普段傍にいて思ったが、夫はリリアーナと同じように、少し父性を持て余してるように感じる。まあ、リリアーナは持て余してるというか垂れ流しているが。


「同意の誘拐ってわけわかんねえよ!」


「そんなもんねえよ!?」


「チョコでも可」


「ええい!痛い所を突きよってからに!ほら!チョコとビスケット両方やるから言いふらすんじゃないぞ!」


「ありがとおっさん!でも結構噂になってるぞ!」


「まあ仕方ないんじゃないか?」


「言ってみるもの」


「なんだと!?どんな!?」


「じゃあなおっさん!」


「またな!」


「またね」


「あ!?おい!?」


どんな噂でも私は気にしませんよ、あなた。



「やあ婆さん」


「いらっしゃい坊や。フェッフェッ」


何度か夫ときているが、相変わらず得体のしれないエルフの老婆だ。これほど年老いたエルフなど他に存在するのか?エルフも我々ダークエルフも、余程でなければ死ぬまで若いままだが…。


「今日は何の用だい?精力剤かね?」


「ちげえよ婆!?」


「まあ実はまだまだ余裕だものねえ」


「そこから離れろ糞婆!!」


なに…。
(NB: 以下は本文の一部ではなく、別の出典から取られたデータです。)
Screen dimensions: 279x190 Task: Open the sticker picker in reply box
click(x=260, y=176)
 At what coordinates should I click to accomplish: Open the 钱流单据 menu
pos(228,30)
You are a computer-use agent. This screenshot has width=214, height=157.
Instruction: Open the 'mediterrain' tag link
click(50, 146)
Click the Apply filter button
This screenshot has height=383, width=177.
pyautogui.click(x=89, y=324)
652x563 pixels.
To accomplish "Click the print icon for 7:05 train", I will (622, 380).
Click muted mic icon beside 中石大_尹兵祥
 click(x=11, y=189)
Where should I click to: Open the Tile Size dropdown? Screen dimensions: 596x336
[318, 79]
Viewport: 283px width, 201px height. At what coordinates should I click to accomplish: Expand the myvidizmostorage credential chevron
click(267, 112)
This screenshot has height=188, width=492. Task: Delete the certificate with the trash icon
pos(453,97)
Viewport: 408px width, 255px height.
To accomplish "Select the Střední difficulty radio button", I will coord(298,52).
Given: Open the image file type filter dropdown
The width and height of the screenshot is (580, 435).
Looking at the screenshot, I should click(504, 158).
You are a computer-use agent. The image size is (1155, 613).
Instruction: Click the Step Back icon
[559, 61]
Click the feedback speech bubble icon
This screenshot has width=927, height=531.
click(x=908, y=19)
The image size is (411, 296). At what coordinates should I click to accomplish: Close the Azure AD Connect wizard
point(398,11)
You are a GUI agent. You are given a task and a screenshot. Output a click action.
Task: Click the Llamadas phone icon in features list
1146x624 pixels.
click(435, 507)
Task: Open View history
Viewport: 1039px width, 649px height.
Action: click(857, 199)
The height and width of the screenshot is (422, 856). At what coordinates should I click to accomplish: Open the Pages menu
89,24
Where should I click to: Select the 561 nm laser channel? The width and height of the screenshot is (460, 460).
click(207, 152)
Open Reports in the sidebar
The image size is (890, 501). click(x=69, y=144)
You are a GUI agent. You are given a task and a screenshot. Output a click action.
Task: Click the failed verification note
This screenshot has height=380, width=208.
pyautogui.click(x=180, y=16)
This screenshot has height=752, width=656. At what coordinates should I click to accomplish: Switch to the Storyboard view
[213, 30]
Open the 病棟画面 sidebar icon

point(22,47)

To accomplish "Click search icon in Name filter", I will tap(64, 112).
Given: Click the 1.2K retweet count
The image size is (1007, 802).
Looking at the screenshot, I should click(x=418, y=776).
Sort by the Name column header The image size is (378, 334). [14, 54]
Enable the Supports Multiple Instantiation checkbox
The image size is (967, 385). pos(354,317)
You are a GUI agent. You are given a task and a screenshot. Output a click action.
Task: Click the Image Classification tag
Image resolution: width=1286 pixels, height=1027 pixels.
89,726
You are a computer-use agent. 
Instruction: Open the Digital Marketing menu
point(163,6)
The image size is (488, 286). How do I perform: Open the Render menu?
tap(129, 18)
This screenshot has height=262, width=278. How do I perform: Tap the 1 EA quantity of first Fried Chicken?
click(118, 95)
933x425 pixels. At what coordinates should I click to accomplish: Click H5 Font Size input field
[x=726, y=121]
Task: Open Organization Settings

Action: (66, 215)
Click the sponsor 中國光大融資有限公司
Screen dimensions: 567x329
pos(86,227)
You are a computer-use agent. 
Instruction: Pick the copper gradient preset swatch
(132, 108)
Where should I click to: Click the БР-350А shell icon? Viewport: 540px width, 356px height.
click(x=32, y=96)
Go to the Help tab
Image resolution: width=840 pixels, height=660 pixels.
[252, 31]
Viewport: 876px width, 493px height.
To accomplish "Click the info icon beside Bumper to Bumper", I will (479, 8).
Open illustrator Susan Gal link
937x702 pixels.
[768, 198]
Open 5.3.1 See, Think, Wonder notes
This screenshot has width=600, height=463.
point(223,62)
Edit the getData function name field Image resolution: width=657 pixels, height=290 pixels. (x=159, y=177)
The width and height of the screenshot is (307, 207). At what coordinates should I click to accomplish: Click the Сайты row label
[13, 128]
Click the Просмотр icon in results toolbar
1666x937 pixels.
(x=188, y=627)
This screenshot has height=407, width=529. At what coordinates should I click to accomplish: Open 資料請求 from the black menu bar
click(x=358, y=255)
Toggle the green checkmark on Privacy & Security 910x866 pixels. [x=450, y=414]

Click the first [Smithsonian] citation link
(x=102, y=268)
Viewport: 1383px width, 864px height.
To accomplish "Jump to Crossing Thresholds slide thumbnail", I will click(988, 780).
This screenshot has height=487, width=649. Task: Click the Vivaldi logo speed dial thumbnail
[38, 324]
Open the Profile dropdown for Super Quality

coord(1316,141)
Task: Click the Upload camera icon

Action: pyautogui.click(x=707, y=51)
夫はまだ余裕を持っていたのか…。

しかし、この老婆の前だと、夫はなんというか…若返るようだ。口調も少し普段と違う、荒い言葉使いになる。

羨ましいのか、なんというかもやもやする。寝室で普段と違い荒々しく夫に…。いや、まて落ち着け。今度買ってきていた兎の耳を着けて狼になって貰おう。また意識が別に。


「はあはあ。指輪を送ったから補充しようかと思ったんだよ」


「フェッフェッ。ようやく女運が向いて来たようだね」


「うっせえ」


まあ、変な老婆だが、この指輪を夫に売ってくれたのは感謝してもしきれない。


「ところで、その気にさせるお香があるが買ってくかい?」


「いらねえっつてんだろ!?」


「坊やに言っとらんわ」


「…え?」


わ、私か!?

まて、今の持ち合わせは…。頂こう。


「ジネット!?」


ごめんなさい。でもちょっと襲われてみたいというか…。


「フェッフェッ」


夕食も終わり、のんびりしている夫の隣に座る。


「きゃっ。もう仕方ない人」


「こんないい匂いさせてるジネットが悪い」


持ち上げられて正面向きに膝の上に乗せられ、顔を私の首のあたりに埋める。

何処からか出した櫛で髪を梳かれ始める。


「あなた。実は指でされたほうが嬉しいです」


「あら。これでよろしいですかな王女様?」


「ええ。苦しうないです」


「はは」


「ふふ」


そのまま、夫を抱きしめながら体を寄せる。

なんて幸せな。


「あー!?お姉ちゃんだけずるいです!」


ルーか。悪いが暫く譲らん。

ふふ。


兎の耳よし。よく分からん網目のタイツと服よし。お香よし。

いざ!!



ふふ。昨夜ははすごかったな。ふふふふふ。